The existence of such a brain-preserving state could explain why some patients wake up days or even weeks after they stop receiving ventilation, and it suggests that physicians should take these lengthy recovery times into account when determining a patient’s prognosis.
In a study published Nov. 7 in the Proceedings of the National Academy of Sciences, the investigators connect the pattern seen among those who have survived severe COVID-19 with similar delays known to occur in a small fraction of cardiac arrest patients.
“The delayed recoveries in COVID-19 patients are very much like the rare cases we’ve documented in previous research. In this new paper, we describe a mechanism to explain what we’re seeing in both types of patients,” said study co-senior author Dr. Nicholas D. Schiff, the Jerold B. Katz Professor of Neurology and Neuroscience in the Feil Family Brain and Mind Research Institute and co-director of the Consortium for the Advanced Study of Brain Injury (CASBI) at Weill Cornell Medicine.

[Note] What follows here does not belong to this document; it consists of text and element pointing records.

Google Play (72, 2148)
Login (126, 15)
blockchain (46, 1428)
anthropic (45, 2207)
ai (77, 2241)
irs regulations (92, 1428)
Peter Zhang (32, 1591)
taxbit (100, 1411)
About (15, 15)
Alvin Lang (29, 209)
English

He found evidence for this explanation — that patients’ brains are protecting themselves — in animals, iv lidocaine for post op pain most notably painted turtles, that can tolerate extended periods without oxygen.
More than a decade ago, Dr. Schiff and his colleagues first observed these delays among comatose cardiac arrest patients who received cooling therapy to reduce brain damage caused by a loss of blood flow. In one such case, a 71-year-old patient took 37 days to awaken, before ultimately making a near-complete recovery.